[SOLVED] Does DAI standardize/normalize during training, which methods does it try, and does the genetic algorithm try them all?

Does DAI standardize/normalize during training, which methods does it try, and does the genetic algorithm try them all?

Often I'm unsure to what extent to preprocess my data while using DAI. Often you want to reduce the dimensionality, rid duplicate features, standardize/normalize, etc... for a production level model. Is there a rule at which I should stop personal preprocessing in favor of DAI (I.E. Only rid a binary classification algorithm of Nan's and DAI will do the rest). Will it explicitly explain which normalization technique it used, like a MinMaxScaler() from Sklearn for example?

Solution

Generally, no preprocessing is needed and the methods DAI uses for internal preprocessing are dependent on the algorithms behind the models.

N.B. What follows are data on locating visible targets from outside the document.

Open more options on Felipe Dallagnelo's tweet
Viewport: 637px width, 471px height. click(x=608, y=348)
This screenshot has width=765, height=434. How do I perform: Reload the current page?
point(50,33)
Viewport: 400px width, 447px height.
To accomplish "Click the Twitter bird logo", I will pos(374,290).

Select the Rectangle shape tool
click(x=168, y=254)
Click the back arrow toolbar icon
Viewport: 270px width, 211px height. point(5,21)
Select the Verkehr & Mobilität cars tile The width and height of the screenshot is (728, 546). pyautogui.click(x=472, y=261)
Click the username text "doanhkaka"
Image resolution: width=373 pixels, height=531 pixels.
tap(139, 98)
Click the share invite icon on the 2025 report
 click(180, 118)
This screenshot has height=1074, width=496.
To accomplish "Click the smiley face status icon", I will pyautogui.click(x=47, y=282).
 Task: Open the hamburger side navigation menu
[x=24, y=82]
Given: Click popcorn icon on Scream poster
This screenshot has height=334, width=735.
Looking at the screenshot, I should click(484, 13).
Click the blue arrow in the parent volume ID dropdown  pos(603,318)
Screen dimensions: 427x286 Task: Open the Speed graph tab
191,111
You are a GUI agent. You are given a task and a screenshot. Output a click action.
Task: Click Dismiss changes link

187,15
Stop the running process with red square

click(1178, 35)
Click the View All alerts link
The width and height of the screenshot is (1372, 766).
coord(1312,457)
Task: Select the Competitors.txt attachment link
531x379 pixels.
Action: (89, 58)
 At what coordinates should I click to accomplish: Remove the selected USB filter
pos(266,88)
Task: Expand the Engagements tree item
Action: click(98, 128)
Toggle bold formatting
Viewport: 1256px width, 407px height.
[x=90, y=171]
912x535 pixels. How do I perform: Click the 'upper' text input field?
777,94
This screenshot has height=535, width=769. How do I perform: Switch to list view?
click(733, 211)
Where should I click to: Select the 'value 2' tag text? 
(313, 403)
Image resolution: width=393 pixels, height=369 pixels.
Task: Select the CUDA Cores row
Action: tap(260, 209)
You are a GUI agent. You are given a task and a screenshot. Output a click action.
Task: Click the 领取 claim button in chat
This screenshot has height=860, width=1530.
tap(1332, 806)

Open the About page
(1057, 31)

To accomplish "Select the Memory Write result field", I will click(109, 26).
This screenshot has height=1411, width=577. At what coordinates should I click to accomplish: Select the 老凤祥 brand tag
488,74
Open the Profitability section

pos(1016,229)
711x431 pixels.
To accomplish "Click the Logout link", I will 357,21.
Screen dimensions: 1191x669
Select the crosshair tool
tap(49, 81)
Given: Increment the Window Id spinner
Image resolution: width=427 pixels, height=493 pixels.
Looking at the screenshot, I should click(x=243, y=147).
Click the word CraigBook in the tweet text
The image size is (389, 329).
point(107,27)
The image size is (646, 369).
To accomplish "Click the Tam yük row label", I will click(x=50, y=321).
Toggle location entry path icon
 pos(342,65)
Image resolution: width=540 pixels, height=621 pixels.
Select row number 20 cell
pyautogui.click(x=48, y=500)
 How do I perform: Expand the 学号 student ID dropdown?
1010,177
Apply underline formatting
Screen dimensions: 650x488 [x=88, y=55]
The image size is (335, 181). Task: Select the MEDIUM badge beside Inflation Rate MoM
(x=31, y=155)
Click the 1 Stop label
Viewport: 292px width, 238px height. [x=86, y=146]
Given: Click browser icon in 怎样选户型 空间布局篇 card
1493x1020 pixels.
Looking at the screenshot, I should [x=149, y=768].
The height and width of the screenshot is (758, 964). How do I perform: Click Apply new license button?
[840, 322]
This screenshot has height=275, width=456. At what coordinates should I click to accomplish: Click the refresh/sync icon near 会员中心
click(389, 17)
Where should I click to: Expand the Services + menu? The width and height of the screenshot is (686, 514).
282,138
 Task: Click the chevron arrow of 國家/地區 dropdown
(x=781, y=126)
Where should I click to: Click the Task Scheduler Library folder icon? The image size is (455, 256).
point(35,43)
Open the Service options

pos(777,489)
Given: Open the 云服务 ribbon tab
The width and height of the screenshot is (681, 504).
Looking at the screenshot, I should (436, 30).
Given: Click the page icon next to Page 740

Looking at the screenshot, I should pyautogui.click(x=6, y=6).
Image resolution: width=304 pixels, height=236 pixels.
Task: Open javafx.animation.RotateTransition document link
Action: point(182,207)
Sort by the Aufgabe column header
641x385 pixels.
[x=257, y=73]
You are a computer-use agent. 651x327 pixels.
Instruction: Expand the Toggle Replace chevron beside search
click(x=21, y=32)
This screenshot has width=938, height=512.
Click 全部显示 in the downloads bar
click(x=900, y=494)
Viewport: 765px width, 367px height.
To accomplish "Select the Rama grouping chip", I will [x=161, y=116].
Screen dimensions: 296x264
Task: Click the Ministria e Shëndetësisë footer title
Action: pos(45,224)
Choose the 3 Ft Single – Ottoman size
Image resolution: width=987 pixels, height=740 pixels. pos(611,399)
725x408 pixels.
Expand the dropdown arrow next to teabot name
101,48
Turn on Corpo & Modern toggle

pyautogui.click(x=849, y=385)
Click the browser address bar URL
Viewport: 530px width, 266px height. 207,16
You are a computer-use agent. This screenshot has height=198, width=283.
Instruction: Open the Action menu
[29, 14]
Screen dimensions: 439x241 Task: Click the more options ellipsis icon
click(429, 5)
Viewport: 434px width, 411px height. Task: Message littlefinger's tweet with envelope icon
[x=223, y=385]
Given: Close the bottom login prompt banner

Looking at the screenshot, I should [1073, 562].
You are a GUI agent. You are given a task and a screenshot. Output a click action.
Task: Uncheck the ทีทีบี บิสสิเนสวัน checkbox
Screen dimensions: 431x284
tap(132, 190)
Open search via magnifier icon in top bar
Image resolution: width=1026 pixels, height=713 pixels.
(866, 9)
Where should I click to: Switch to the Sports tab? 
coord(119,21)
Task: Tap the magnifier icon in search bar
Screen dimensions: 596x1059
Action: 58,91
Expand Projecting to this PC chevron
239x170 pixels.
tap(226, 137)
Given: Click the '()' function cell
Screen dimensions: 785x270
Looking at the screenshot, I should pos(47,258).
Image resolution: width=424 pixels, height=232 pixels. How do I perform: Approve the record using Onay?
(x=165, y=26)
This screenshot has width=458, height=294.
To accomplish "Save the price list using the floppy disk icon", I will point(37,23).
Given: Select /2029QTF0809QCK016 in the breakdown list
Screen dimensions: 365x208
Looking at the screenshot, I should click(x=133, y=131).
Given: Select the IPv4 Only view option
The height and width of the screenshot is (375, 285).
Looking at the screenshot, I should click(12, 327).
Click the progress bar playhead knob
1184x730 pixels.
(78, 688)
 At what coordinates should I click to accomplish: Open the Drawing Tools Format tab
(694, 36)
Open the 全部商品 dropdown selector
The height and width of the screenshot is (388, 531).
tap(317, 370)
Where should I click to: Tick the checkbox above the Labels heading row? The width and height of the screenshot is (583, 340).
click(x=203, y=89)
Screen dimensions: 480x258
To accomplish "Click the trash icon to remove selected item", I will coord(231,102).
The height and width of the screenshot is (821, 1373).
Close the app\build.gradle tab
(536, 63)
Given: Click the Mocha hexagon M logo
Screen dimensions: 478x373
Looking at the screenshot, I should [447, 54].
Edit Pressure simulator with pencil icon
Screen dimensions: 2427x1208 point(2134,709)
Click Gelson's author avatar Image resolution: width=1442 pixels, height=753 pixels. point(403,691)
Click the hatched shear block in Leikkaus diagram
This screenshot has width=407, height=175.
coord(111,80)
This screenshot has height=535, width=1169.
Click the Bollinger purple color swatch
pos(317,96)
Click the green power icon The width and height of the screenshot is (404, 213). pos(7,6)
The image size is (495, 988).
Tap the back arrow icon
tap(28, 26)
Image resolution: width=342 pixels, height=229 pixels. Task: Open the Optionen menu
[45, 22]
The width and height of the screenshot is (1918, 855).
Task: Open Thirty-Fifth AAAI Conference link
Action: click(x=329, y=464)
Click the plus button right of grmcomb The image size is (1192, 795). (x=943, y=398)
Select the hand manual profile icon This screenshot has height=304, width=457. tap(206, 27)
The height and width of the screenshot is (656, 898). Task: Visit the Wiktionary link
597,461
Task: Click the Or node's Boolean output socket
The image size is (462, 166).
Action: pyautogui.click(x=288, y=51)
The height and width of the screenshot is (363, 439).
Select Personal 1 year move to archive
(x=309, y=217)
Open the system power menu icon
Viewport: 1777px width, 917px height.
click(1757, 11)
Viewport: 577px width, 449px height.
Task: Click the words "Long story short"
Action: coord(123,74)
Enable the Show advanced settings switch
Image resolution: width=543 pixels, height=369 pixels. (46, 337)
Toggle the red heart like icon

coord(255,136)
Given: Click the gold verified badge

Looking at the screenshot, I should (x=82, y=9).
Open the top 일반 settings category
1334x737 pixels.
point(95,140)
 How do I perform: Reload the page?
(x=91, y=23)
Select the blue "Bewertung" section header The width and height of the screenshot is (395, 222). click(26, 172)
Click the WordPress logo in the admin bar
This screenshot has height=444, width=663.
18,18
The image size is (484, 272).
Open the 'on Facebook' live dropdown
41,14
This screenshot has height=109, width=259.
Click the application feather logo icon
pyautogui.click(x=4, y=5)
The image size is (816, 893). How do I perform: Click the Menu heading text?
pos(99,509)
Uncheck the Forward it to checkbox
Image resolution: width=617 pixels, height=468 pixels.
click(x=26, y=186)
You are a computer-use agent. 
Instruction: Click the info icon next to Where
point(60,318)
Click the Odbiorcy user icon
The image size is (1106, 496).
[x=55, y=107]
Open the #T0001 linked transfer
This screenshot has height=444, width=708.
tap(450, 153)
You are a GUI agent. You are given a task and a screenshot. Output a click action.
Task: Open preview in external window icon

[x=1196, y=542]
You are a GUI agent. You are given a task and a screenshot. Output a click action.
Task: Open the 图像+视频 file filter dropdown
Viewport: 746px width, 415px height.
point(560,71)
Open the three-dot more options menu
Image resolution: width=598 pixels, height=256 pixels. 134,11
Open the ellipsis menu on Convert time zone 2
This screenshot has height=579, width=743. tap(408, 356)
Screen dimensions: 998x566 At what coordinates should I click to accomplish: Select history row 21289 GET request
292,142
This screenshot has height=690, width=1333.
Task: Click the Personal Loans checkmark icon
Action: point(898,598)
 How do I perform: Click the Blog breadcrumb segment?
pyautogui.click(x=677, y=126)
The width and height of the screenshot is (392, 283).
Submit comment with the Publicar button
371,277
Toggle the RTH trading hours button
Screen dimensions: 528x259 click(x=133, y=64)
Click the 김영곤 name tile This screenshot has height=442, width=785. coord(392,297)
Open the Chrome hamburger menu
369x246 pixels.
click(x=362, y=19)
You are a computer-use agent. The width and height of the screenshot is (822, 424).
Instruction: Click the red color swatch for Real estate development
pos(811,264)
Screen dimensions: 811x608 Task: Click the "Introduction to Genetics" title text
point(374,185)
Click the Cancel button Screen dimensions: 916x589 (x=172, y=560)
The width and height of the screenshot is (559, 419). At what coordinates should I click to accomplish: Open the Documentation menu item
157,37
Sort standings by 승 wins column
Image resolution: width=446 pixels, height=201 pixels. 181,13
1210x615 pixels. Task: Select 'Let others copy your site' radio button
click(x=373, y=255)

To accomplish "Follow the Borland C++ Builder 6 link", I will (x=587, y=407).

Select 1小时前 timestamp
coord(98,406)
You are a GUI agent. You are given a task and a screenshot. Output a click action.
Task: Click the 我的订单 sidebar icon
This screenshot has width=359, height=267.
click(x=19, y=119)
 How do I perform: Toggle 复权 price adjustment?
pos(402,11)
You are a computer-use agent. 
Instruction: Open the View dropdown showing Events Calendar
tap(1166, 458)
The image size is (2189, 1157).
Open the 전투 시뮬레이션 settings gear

However, there are specific use cases that may require preprocessing and h2o can assist you with that if you contact them. For example, if you want to predict something at a customer level but your data is transactions, then you need to do preprocessing - say you have grocery store transactions and you want to predict how much the store will make tomorrow. Then you need to aggregate to the day store level since that is the level you want predictions at. Basically any case where the data is more granular than the level you want predictions at needs preprocessing.

For missing values it's best to let Driverless AI handle them unless you know why the values are missing and thus can use domain rules to fill them in. For example if you have transaction = NA but you know that means no money was spent, you'd want to change the NA to 0.

I think the following docs may be helpful: http://docs.h2o.ai/driverless-ai/latest-stable/docs/userguide/faq.html#data-experiments-predictions. In particular the sections 'Can Driverless AI handle data with missing values/nulls?' and 'Does Driverless AI standardize the data?'.

You also can find a lot of information about what your experiment is doing in the experiment report: http://docs.h2o.ai/driverless-ai/latest-stable/docs/userguide/experiment-summary.html. We don't currently report methods of standardization because it happens differently for each model in an ensemble that is potentially quite complex.